12. A non-transitory computer-readable memory medium that includes commands which, when executed by a computer, prompt the computer to:
provide a container image having at least one piece of image information, wherein the container image provides an at least two-dimensional visual representation in which the at least one piece of image information is depicted, wherein the image information is specific for sensor-based detection of the surroundings,
provide additional data, wherein the additional data provide the at least one piece of binary and/or text information, wherein the at least one piece of binary and/or text information includes at least one additional piece of information concerning the at least one piece of image information and/or the sensor-based detection and/or the surroundings
encode the additional data in order to represent the additional data by at least one at least one-dimensional code,
embed the encoded additional data in the container image in order to depict the at least one at least one-dimensional code together with the at least one piece of image information in the visual representation.

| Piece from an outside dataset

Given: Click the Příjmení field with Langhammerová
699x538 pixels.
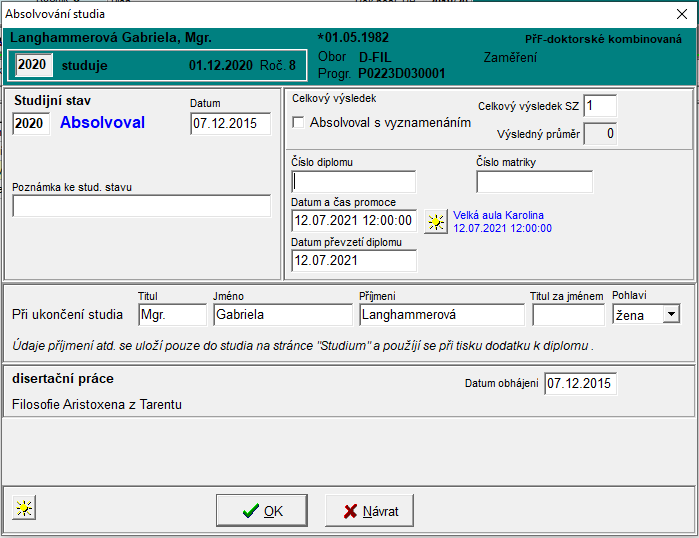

13. The method according to claim 3, wherein at least one of:
(a) the machine learning model is a deep neural network (DNN) model; and/or
(b) the machine learning model is trained for object detection for at least semi-automated driving in which the sensor-based detection is carried out for the surroundings of a vehicle.
14. The method according to claim 4, wherein the image data is provided as input for training the machine learning model for at least semi-automated driving.
15. The method according to claim 8, wherein at least one of:
(a) the at least two-dimensional arrangement of image points comprises pixels; and/or
(b) wherein the code at least partially encompasses the image information in the two-dimensional arrangement.